→ **Tasks**
**A)** Decide whether each statement agrees with the Perl text on cooperating with other languages, answering yes or no and quoting the deciding words: (i) RPG stood for Report Program Generator before it stood for Role Playing Game; (ii) in the s2p chunk, the variable $bin is interpolated in only one place; (iii) when generating Perl, a package must be defined as a single string in advance.
**B)** Extend the Perl text on cooperating with other languages, picking up after its final sentence.

→ **Selection**
━━━━━━━━━━━━━━━━━━━━━━━━━━━━━━
[Chapter 6] 6.4 Cooperating with Other Languages

6.4 Cooperating with Other Languages

Just as there are many levels on which languages can compete, so too there are many levels on which languages can cooperate. Here we'll talk primarily about generation, translation and embedding (via linking).

6.4.1 Program Generation

Almost from the time people first figured out that they could write programs, they started writing programs that write other programs. These are called program generators. (If you're a history buff, you might know that RPG stood for Report Program Generator long before it stood for Role Playing Game.) Now, anyone who has written a program generator knows that it can make your eyes go crossed even when you're wide awake. The problem is simply that much of your program's data looks like real code, but isn't (at least not yet). The same text file contains both stuff that does something and similar looking stuff that doesn't. Perl has various features that make it easier to mix it together with other languages, textually speaking.

Of course, these features also make it easier to write Perl in Perl, but it's rather expected that Perl would cooperate with itself.

6.4.1.1 Generating other languages in Perl

Perl is, of course, a text-processing language, and most computer languages are textual. Beyond that, the lack of arbitrary limits together with the various quoting and interpolation mechanisms make it pretty easy to visually isolate the code of the other language you're spitting out. For example, here is a small chunk of s2p, the sed-to-perl translator:

print &q(<<"EOT");
:       #!$bin/perl
:       eval 'exec $bin/perl -S \$0 \${1+"\$@"}'
:               if \$running_under_some_shell;
:       
EOT

Here the enclosed text happens to be legal in two languages, both Perl and shell. We've used the trick of putting a colon and a tab on the front of every line, which visually isolates the enclosed code. One variable, $bin, is interpolated in the multi-line quote in two places, and then the string is passed through a function to strip the colon and tab.

Of course, you aren't required to use multi-line quotes. One often sees CGI scripts containing millions of print statements, one per line. It seems a bit like driving to church in an F-16, but hey, if it gets you there....

When you are embedding a large, multi-line quote containing some other language (such as HTML), it's sometimes helpful to pretend you're enclosing Perl into the other language instead:

print <<"END";
stuff
blah blah blah ${ \( EXPR ) } blah blah blah
blah blah blah @{[ LIST ]} blah blah blah
nonsense
END

You can use either of those two tricks to interpolate the value of any scalar EXPR or LIST into a longer string.

6.4.1.2 Generating Perl in other languages

Perl can easily be generated in other languages because it's both concise and malleable. You can pick your quotes not to interfere with the other language's quoting mechanisms. You don't have to worry about indentation, or where you put your line breaks, or whether to backslash your backslashes yet again. You aren't forced to define a package as a single string in advance, since you can slide into your package's namespace repeatedly, whenever you want to evaluate more code in that package.
━━━━━━━━━━━━━━━━━━━━━━━━━━━━━━
→ **Dataset extract**
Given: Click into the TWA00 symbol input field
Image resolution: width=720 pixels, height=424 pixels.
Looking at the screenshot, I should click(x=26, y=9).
━━━━━━━━━━━━━━━━━━━━━━━━━━━━━━
→ **Per-task outputs**
**A)**
(i) Yes: "RPG stood for Report Program Generator long before it stood for Role Playing Game".
(ii) No: "One variable, $bin, is interpolated in the multi-line quote in two places".
(iii) No: "You aren't forced to define a package as a single string in advance".

**B)**
6.4.2 Translation from Other Languages

One of the very first Perl applications was the sed-to-perl translator, s2p. In fact, Larry delayed the initial release of Perl in order to complete s2p and awk-to-perl (a2p), because he thought they'd improve the acceptance of Perl. Hmm, maybe they did.

6.4.2.1 s2p

The s2p program takes a sed script specified on the command line (or from standard input) and produces a comparable Perl script on the standard output.

Options include:

-Dnumber: Sets debugging flags.
-n: Specifies that this sed script was always invoked as sed -n. Otherwise a switch parser is prepended to the front of the script.
-p: Specifies that this sed script was never invoked as sed -n. Otherwise a switch parser is prepended to the front of the script.

The Perl script produced looks very sed-like, and there may very well be better ways to express what you want to do in Perl. For instance, s2p does not make any use of the split operator, but you might want to.

The Perl script you end up with may be either faster or slower than the original sed script. If you're only interested in speed you'll just have to try it both ways. Of course, if you want to do something sed doesn't do, you have no choice. It's often possible to speed up the Perl script by various methods, such as deleting all references to $\ and chop.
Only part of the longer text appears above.